[Document extract]
—————
Eureka California are a duo from Athens Georgia and Crunch is the band’s second full album, though they also previously featured on a split cassette with The Lame Drivers that’s still available.
This album opens with Edith (one Day You’ll Live In A Bunker): a lo-fi, Daniel Johnston meets early Billy Bragg song about the paranoia of the modern world and the need to find a place of safety. No Mas has such carefully placed and timed drums that they feel like they are ready to attack you as the story in the song unfolds and they punctuate the words.
There’s No Looking Back? Well there is, but not on this Stump-like punky pop tune that you’ll want to mosh to as you get over being dumped again. It also has the closest thing this album has to a guitar solo and that’s no more than 10 seconds long.
I seem to be getting lots of albums with tribute songs at the moment and unlike some of the risible heads ups to the likes of John Lennon, Eureka California instead decided that I Bet You Like Julian Cope was the way to go and damn, it’s great as it rampages out of the speakers as a great pick up line. My reply would be “well I did once blag my way into a sold out show of his by pretending to be Dave Shufflebottom whose name was on the guest list.” So there.
—————
[Data extracts]

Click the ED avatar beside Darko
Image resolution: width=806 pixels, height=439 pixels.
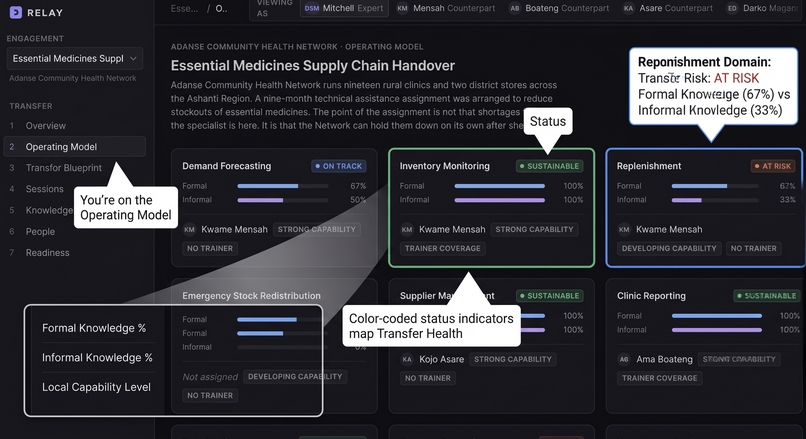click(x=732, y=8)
—————
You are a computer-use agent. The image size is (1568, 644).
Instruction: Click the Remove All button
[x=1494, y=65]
—————
[Exercise set]
(a) According to the Eureka California review, where is the duo from?
(b) Reproduce the part of the Eureka California review that starts at "Eureka California are" and ends at "punctuate the words.".
(c) Resume the Eureka California album review after its final sentence.

[Answers given]
(a) Athens, Georgia.

(b)
Eureka California are a duo from Athens Georgia and Crunch is the band’s second full album, though they also previously featured on a split cassette with The Lame Drivers that’s still available.
This album opens with Edith (one Day You’ll Live In A Bunker): a lo-fi, Daniel Johnston meets early Billy Bragg song about the paranoia of the modern world and the need to find a place of safety. No Mas has such carefully placed and timed drums that they feel like they are ready to attack you as the story in the song unfolds and they punctuate the words.

(c)
Sneaky Robby is a lo-fi indie rant about just how low down and sneaky Robbie is. You might have to listen a few times to find out. #1 In The State is an almost Buzzcocks meets Graham Parker slowed-down power pop song.
The B-side starts with This Ain’t No A-side. Inevitably, this works as a joke far better on the vinyl or cassette versions than on the CD or digital download. In ny format, however, it winks its eye at us and comes on like Supergrass had they been signed to Beserkley Records in the late 70’s.
Twin Cities is a tribute to the Minneapolis/St Paul axis that sort of sounds like a good night out at 3rd Avenue when there’s a good punk bill but also takes us around the towns and has some of the feel for the place.
Happy Again? Well actually I’ve been happy to enjoy most of this album’s effervescent lo-fi indie and this clatters along at a fair place; perfect for some dance floor madness. Art Is Hard? Well ain’t that the truth as if it was easy everyone would do it to quote someone else’s song lyrics. Cool indie and yes if you want it you have to work hard and go and sharpen your pencil and go for it.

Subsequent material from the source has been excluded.